**Material supplied**
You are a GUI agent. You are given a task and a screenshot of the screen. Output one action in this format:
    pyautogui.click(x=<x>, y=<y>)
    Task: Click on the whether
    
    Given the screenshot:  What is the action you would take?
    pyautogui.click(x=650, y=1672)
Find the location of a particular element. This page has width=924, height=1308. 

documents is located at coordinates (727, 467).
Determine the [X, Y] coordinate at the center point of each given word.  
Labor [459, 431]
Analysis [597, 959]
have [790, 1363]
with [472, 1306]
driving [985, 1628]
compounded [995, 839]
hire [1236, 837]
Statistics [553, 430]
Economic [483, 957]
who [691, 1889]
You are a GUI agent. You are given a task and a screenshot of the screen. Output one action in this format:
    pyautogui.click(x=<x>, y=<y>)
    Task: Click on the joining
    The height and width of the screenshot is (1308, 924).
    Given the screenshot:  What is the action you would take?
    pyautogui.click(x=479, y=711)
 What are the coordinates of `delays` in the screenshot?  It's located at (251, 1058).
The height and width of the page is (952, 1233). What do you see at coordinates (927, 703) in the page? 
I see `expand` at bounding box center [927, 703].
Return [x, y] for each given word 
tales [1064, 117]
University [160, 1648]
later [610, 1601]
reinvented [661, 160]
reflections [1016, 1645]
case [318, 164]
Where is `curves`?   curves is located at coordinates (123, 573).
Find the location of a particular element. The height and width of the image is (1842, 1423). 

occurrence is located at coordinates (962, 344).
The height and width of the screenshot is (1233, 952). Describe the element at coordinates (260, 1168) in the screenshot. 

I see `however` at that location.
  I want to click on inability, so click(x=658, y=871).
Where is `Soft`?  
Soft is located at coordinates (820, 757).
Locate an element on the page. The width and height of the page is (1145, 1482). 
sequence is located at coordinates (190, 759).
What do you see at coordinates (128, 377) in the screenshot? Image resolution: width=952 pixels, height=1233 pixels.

**Exercise description**
Format the records from the line with "who [691, 1889]" through the end as a Markdown table with the columns Position and Text, numbering each line and leaving out blank lines.

**Reply to the task**
| Position | Text |
|---|---|
| 1 | who [691, 1889] |
| 2 | You are a GUI agent. You are given a task and a screenshot of the screen. Output one action in this format: |
| 3 |     pyautogui.click(x=<x>, y=<y>) |
| 4 |     Task: Click on the joining |
| 5 |     The height and width of the screenshot is (1308, 924). |
| 6 |     Given the screenshot:  What is the action you would take? |
| 7 |     pyautogui.click(x=479, y=711) |
| 8 |  What are the coordinates of `delays` in the screenshot?  It's located at (251, 1058). |
| 9 | The height and width of the page is (952, 1233). What do you see at coordinates (927, 703) in the page?  |
| 10 | I see `expand` at bounding box center [927, 703]. |
| 11 | Return [x, y] for each given word  |
| 12 | tales [1064, 117] |
| 13 | University [160, 1648] |
| 14 | later [610, 1601] |
| 15 | reinvented [661, 160] |
| 16 | reflections [1016, 1645] |
| 17 | case [318, 164] |
| 18 | Where is `curves`?   curves is located at coordinates (123, 573). |
| 19 | Find the location of a particular element. The height and width of the image is (1842, 1423).  |
| 20 | occurrence is located at coordinates (962, 344). |
| 21 | The height and width of the screenshot is (1233, 952). Describe the element at coordinates (260, 1168) in the screenshot.  |
| 22 | I see `however` at that location. |
| 23 |   I want to click on inability, so click(x=658, y=871). |
| 24 | Where is `Soft`?   |
| 25 | Soft is located at coordinates (820, 757). |
| 26 | Locate an element on the page. The width and height of the page is (1145, 1482).  |
| 27 | sequence is located at coordinates (190, 759). |
| 28 | What do you see at coordinates (128, 377) in the screenshot? Image resolution: width=952 pixels, height=1233 pixels. |